## [TASK REQUIREMENTS]
Reproduce each of the following rows word for word, in the order given.

--- begin RECORDS FOR PROCESSING ---

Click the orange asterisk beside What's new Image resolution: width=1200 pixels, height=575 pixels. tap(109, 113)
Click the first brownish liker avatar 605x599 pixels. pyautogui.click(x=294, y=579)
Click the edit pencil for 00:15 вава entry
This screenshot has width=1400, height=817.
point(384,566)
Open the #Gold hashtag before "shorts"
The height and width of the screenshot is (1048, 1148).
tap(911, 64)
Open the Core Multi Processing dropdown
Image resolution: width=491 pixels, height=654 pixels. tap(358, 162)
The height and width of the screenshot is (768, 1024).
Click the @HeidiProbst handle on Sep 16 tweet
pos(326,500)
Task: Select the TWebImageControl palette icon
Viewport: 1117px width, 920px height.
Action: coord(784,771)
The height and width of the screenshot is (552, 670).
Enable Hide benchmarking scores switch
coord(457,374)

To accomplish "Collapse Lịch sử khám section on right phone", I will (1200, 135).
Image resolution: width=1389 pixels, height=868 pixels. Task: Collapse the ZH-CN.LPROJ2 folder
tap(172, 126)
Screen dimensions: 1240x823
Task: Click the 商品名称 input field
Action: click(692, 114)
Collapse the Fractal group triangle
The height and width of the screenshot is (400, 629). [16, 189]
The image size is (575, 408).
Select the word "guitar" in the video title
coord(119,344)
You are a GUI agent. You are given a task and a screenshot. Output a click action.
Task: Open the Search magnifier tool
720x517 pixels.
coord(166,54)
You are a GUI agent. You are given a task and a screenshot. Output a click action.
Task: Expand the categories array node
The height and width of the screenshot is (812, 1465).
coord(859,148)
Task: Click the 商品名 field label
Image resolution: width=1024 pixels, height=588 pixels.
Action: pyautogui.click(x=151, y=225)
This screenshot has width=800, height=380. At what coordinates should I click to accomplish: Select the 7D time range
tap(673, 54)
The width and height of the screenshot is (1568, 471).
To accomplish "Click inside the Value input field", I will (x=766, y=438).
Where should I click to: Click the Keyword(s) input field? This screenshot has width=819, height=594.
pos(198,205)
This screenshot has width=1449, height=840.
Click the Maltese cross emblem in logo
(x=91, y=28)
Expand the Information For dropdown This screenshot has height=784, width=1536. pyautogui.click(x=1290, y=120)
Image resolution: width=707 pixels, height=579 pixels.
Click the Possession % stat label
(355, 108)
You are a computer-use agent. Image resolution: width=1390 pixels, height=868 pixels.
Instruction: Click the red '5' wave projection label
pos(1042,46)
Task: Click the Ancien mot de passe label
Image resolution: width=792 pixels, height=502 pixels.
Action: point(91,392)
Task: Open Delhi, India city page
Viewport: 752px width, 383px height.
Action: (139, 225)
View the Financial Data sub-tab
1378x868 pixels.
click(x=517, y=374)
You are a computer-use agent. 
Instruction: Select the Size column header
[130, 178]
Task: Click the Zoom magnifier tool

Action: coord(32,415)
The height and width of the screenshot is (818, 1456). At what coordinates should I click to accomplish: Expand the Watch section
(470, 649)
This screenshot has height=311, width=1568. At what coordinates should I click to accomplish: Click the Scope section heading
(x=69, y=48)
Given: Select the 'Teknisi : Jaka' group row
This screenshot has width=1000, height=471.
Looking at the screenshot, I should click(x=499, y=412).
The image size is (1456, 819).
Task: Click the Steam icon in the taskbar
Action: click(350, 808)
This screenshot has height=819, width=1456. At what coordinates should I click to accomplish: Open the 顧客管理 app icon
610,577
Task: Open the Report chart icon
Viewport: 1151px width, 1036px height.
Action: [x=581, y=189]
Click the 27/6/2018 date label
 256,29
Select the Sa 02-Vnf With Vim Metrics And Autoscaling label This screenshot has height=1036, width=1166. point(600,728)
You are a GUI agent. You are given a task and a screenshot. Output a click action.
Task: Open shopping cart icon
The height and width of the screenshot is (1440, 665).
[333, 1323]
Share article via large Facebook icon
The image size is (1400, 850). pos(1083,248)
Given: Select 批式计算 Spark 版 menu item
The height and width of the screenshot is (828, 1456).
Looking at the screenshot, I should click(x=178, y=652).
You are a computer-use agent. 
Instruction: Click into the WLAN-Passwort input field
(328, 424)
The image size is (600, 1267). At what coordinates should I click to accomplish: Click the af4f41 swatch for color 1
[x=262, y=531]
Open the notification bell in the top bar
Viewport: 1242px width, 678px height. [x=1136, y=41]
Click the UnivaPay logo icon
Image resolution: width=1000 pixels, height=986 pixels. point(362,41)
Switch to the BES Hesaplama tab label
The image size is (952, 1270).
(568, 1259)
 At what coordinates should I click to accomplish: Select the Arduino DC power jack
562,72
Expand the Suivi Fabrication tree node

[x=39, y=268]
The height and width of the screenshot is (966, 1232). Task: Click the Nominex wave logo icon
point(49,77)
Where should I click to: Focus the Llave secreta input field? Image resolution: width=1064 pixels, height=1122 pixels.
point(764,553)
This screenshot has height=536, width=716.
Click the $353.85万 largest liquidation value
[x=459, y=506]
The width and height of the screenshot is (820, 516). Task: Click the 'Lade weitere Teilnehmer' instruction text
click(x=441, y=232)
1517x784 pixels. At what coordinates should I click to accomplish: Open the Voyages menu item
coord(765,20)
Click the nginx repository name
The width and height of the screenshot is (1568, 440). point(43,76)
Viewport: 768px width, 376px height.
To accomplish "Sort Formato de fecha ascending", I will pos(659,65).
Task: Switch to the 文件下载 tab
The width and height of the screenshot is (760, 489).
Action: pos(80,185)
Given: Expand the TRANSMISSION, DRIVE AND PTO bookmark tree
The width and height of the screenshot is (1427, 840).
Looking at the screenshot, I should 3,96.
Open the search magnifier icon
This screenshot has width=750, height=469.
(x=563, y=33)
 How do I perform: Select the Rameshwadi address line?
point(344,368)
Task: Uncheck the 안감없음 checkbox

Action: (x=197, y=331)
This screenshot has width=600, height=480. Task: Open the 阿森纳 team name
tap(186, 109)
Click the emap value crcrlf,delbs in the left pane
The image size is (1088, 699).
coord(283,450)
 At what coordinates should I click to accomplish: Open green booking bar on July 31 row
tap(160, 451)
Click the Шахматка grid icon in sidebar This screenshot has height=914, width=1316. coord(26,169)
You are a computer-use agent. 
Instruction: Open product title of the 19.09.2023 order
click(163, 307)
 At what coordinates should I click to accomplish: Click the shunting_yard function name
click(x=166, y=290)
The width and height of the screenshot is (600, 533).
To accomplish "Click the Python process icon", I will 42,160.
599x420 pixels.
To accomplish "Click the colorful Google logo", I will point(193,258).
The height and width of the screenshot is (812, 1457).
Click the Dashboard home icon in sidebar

--- end RECORDS FOR PROCESSING ---

## [WRITTEN SOLUTION]
Click the orange asterisk beside What's new Image resolution: width=1200 pixels, height=575 pixels. tap(109, 113)
Click the first brownish liker avatar 605x599 pixels. pyautogui.click(x=294, y=579)
Click the edit pencil for 00:15 вава entry
This screenshot has width=1400, height=817.
point(384,566)
Open the #Gold hashtag before "shorts"
The height and width of the screenshot is (1048, 1148).
tap(911, 64)
Open the Core Multi Processing dropdown
Image resolution: width=491 pixels, height=654 pixels. tap(358, 162)
The height and width of the screenshot is (768, 1024).
Click the @HeidiProbst handle on Sep 16 tweet
pos(326,500)
Task: Select the TWebImageControl palette icon
Viewport: 1117px width, 920px height.
Action: coord(784,771)
The height and width of the screenshot is (552, 670).
Enable Hide benchmarking scores switch
coord(457,374)

To accomplish "Collapse Lịch sử khám section on right phone", I will (1200, 135).
Image resolution: width=1389 pixels, height=868 pixels. Task: Collapse the ZH-CN.LPROJ2 folder
tap(172, 126)
Screen dimensions: 1240x823
Task: Click the 商品名称 input field
Action: click(692, 114)
Collapse the Fractal group triangle
The height and width of the screenshot is (400, 629). [16, 189]
The image size is (575, 408).
Select the word "guitar" in the video title
coord(119,344)
You are a GUI agent. You are given a task and a screenshot. Output a click action.
Task: Open the Search magnifier tool
720x517 pixels.
coord(166,54)
You are a GUI agent. You are given a task and a screenshot. Output a click action.
Task: Expand the categories array node
The height and width of the screenshot is (812, 1465).
coord(859,148)
Task: Click the 商品名 field label
Image resolution: width=1024 pixels, height=588 pixels.
Action: pyautogui.click(x=151, y=225)
This screenshot has width=800, height=380. At what coordinates should I click to accomplish: Select the 7D time range
tap(673, 54)
The width and height of the screenshot is (1568, 471).
To accomplish "Click inside the Value input field", I will (x=766, y=438).
Where should I click to: Click the Keyword(s) input field? This screenshot has width=819, height=594.
pos(198,205)
This screenshot has width=1449, height=840.
Click the Maltese cross emblem in logo
(x=91, y=28)
Expand the Information For dropdown This screenshot has height=784, width=1536. pyautogui.click(x=1290, y=120)
Image resolution: width=707 pixels, height=579 pixels.
Click the Possession % stat label
(355, 108)
You are a computer-use agent. Image resolution: width=1390 pixels, height=868 pixels.
Instruction: Click the red '5' wave projection label
pos(1042,46)
Task: Click the Ancien mot de passe label
Image resolution: width=792 pixels, height=502 pixels.
Action: point(91,392)
Task: Open Delhi, India city page
Viewport: 752px width, 383px height.
Action: (139, 225)
View the Financial Data sub-tab
1378x868 pixels.
click(x=517, y=374)
You are a computer-use agent. 
Instruction: Select the Size column header
[130, 178]
Task: Click the Zoom magnifier tool

Action: coord(32,415)
The height and width of the screenshot is (818, 1456). At what coordinates should I click to accomplish: Expand the Watch section
(470, 649)
This screenshot has height=311, width=1568. At what coordinates should I click to accomplish: Click the Scope section heading
(x=69, y=48)
Given: Select the 'Teknisi : Jaka' group row
This screenshot has width=1000, height=471.
Looking at the screenshot, I should click(x=499, y=412).
The image size is (1456, 819).
Task: Click the Steam icon in the taskbar
Action: click(350, 808)
This screenshot has height=819, width=1456. At what coordinates should I click to accomplish: Open the 顧客管理 app icon
610,577
Task: Open the Report chart icon
Viewport: 1151px width, 1036px height.
Action: [x=581, y=189]
Click the 27/6/2018 date label
 256,29
Select the Sa 02-Vnf With Vim Metrics And Autoscaling label This screenshot has height=1036, width=1166. point(600,728)
You are a GUI agent. You are given a task and a screenshot. Output a click action.
Task: Open shopping cart icon
The height and width of the screenshot is (1440, 665).
[333, 1323]
Share article via large Facebook icon
The image size is (1400, 850). pos(1083,248)
Given: Select 批式计算 Spark 版 menu item
The height and width of the screenshot is (828, 1456).
Looking at the screenshot, I should click(x=178, y=652).
You are a computer-use agent. 
Instruction: Click into the WLAN-Passwort input field
(328, 424)
The image size is (600, 1267). At what coordinates should I click to accomplish: Click the af4f41 swatch for color 1
[x=262, y=531]
Open the notification bell in the top bar
Viewport: 1242px width, 678px height. [x=1136, y=41]
Click the UnivaPay logo icon
Image resolution: width=1000 pixels, height=986 pixels. point(362,41)
Switch to the BES Hesaplama tab label
The image size is (952, 1270).
(568, 1259)
 At what coordinates should I click to accomplish: Select the Arduino DC power jack
562,72
Expand the Suivi Fabrication tree node

[x=39, y=268]
The height and width of the screenshot is (966, 1232). Task: Click the Nominex wave logo icon
point(49,77)
Where should I click to: Focus the Llave secreta input field? Image resolution: width=1064 pixels, height=1122 pixels.
point(764,553)
This screenshot has height=536, width=716.
Click the $353.85万 largest liquidation value
[x=459, y=506]
The width and height of the screenshot is (820, 516). Task: Click the 'Lade weitere Teilnehmer' instruction text
click(x=441, y=232)
1517x784 pixels. At what coordinates should I click to accomplish: Open the Voyages menu item
coord(765,20)
Click the nginx repository name
The width and height of the screenshot is (1568, 440). point(43,76)
Viewport: 768px width, 376px height.
To accomplish "Sort Formato de fecha ascending", I will pos(659,65).
Task: Switch to the 文件下载 tab
The width and height of the screenshot is (760, 489).
Action: pos(80,185)
Given: Expand the TRANSMISSION, DRIVE AND PTO bookmark tree
The width and height of the screenshot is (1427, 840).
Looking at the screenshot, I should 3,96.
Open the search magnifier icon
This screenshot has width=750, height=469.
(x=563, y=33)
 How do I perform: Select the Rameshwadi address line?
point(344,368)
Task: Uncheck the 안감없음 checkbox

Action: (x=197, y=331)
This screenshot has width=600, height=480. Task: Open the 阿森纳 team name
tap(186, 109)
Click the emap value crcrlf,delbs in the left pane
The image size is (1088, 699).
coord(283,450)
 At what coordinates should I click to accomplish: Open green booking bar on July 31 row
tap(160, 451)
Click the Шахматка grid icon in sidebar This screenshot has height=914, width=1316. coord(26,169)
You are a computer-use agent. 
Instruction: Open product title of the 19.09.2023 order
click(163, 307)
 At what coordinates should I click to accomplish: Click the shunting_yard function name
click(x=166, y=290)
The width and height of the screenshot is (600, 533).
To accomplish "Click the Python process icon", I will 42,160.
599x420 pixels.
To accomplish "Click the colorful Google logo", I will point(193,258).
The height and width of the screenshot is (812, 1457).
Click the Dashboard home icon in sidebar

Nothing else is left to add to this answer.